You may have heard about a creepy new horror flick from Warner Bros. called Orphan. I’m not a fan of horror flicks in general, but this one seemed kind of dumb and insensitive. Really? An adopted child is going to be your psycho villain?

I’m not off the wall outraged at this. Just because Jason wears a hockey mask in Friday the 13th doesn’t mean hockey players should be up in arms. But still. When you take an innocent child, even worse an orphan, with no parents to love and protect them, and make that unprotected group the center of your evil plot line… well, that may not be evil itself, but it’s not doing orphans any good.

Tom Davis is encouraging people to respond to this film with their own stories of how orphans have changed their lives. Stories to counter the creepy trailer where parents adopt a child only to discover how scary that kid can be and how their family becomes threatened from an adopted child (the movie’s tagline: “There’s something wrong with Esther”). I’m trying not to take that personally and realize it’s just a movie, but yikes. Sheesh, let’s promote some misconcpetions about adoption, shall we?

Tom launched the Orphans Deserve Better campaign where you can share your stories of how orphans have changed your life (like  this one from a mother of three). They have a much better tagline: “There’s something wrong with millions of children having no family.” I love that this is all about a positive response. Let’s not rag on Warner Bros. (I’ve yet to see the word boycott thrown around), instead let’s focus on the positive.
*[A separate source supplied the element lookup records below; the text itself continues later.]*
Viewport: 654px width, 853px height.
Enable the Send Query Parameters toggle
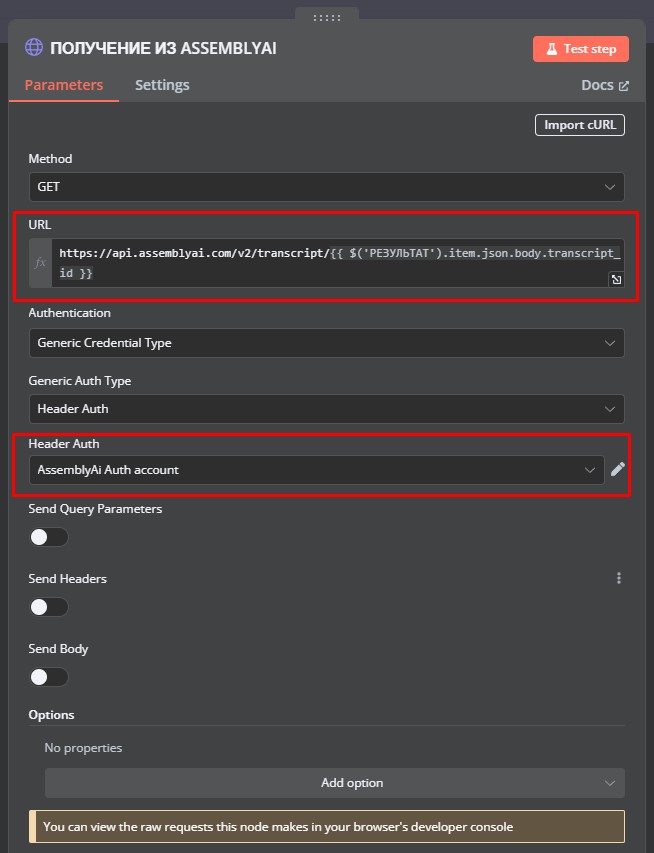(x=49, y=537)
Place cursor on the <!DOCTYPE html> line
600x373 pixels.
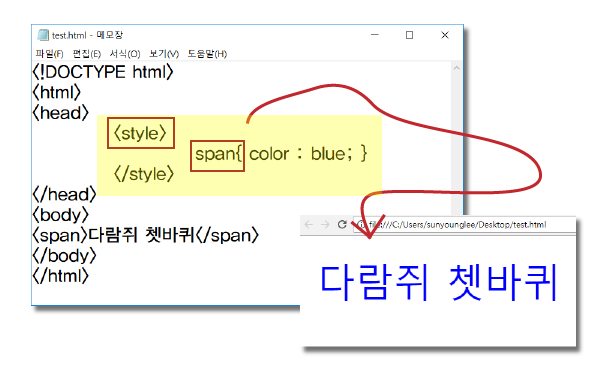103,72
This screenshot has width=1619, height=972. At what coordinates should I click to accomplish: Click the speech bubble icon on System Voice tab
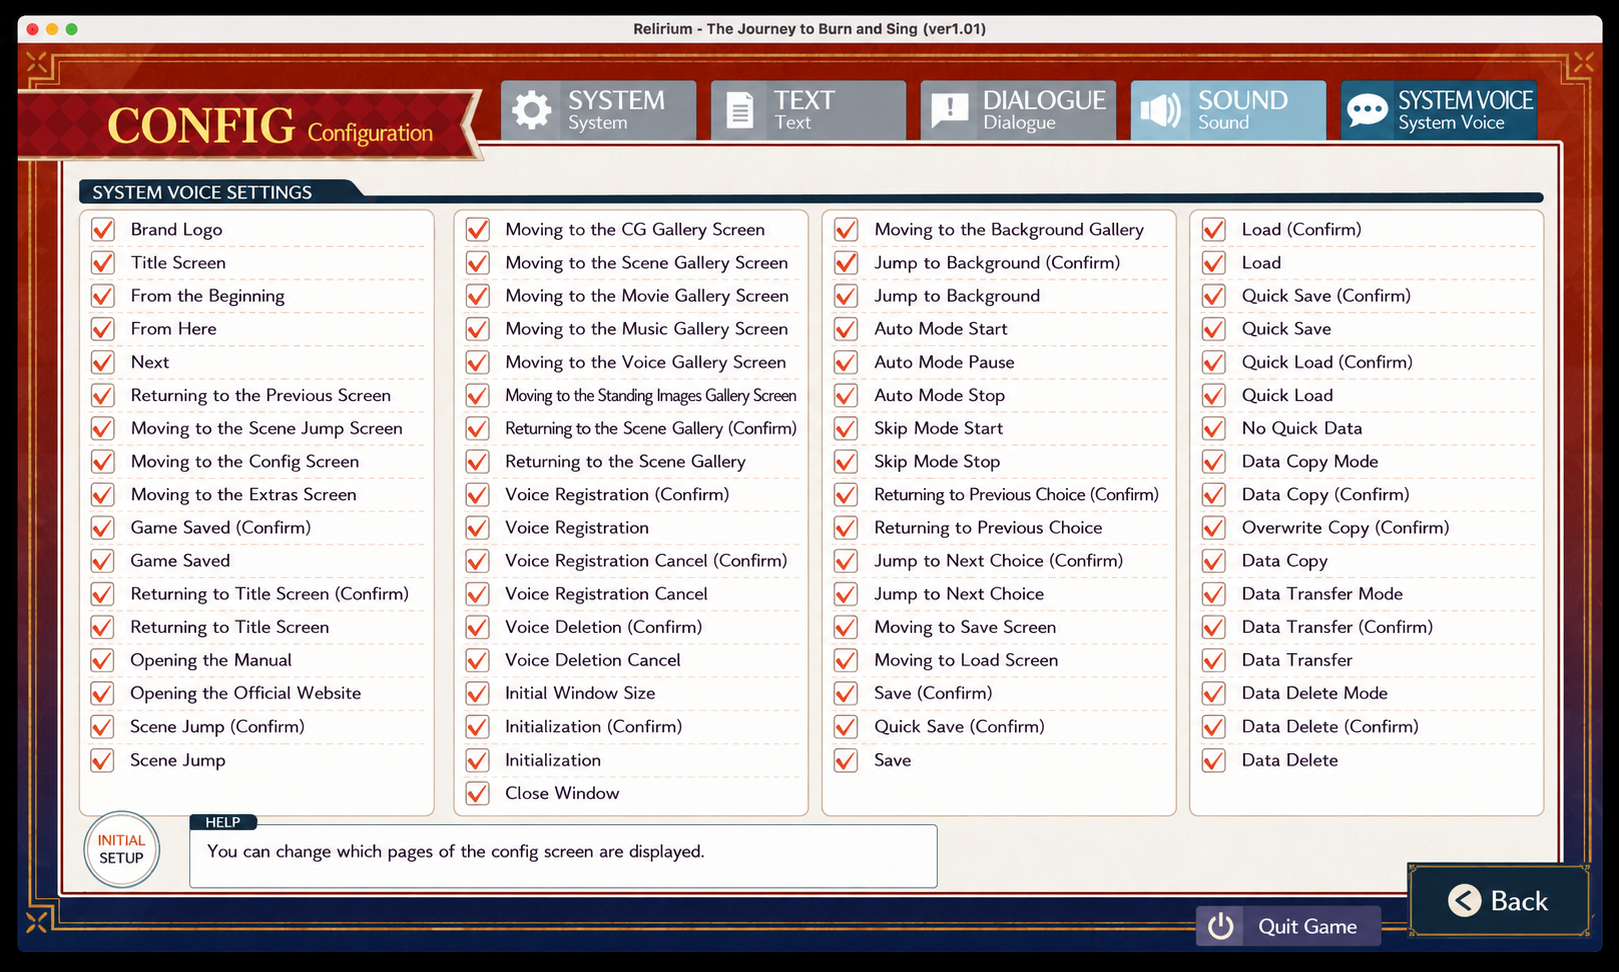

I love it. You can’t read anything I do online without realizing how Milo has changed my life. My favorite story might be the way Milo and Lexi go to sleep. They share a room and at first we thought they’d wake each other up and it’d be a horrible mess. But Milo actually goes to sleep better when Lexi stands at his crib and talks to him, the two laughing and giggling, sometimes shrieking, long after bedtime. It lasts half an hour, sometimes 45 minutes, and then the two drift off to sleep. The strict parent in me wants to step in and yell and tell them to go to sleep, but they do eventually, so I let it go. Milo seems to sleep better this way. The same thing is starting to happen in the morning when they wake up. I haven’t heard Milo crying in the morning for a few days now. Instead it’s all giggles. That’s awesome. (Right now Lexi is repeating “Eth-io-pia!” and Milo is laughing.)

And if you want further proof of how a child can change your life, look no further than the Palmer family, who uprooted their four children to move from Oklahoma to Uganda to finalize the adoption of the newest member of their family. They have an incredible story. Just recently they shared the tragic story of a child recently adopted by a Uganda family who soon died in a terrible accident. It’s a heart-breaking story. But beneath the pain and horror (there’s a real horror story for you) there is a measure of hope. That child, Jonathan, was loved. Even though his life was cut horribly short, he died with a family.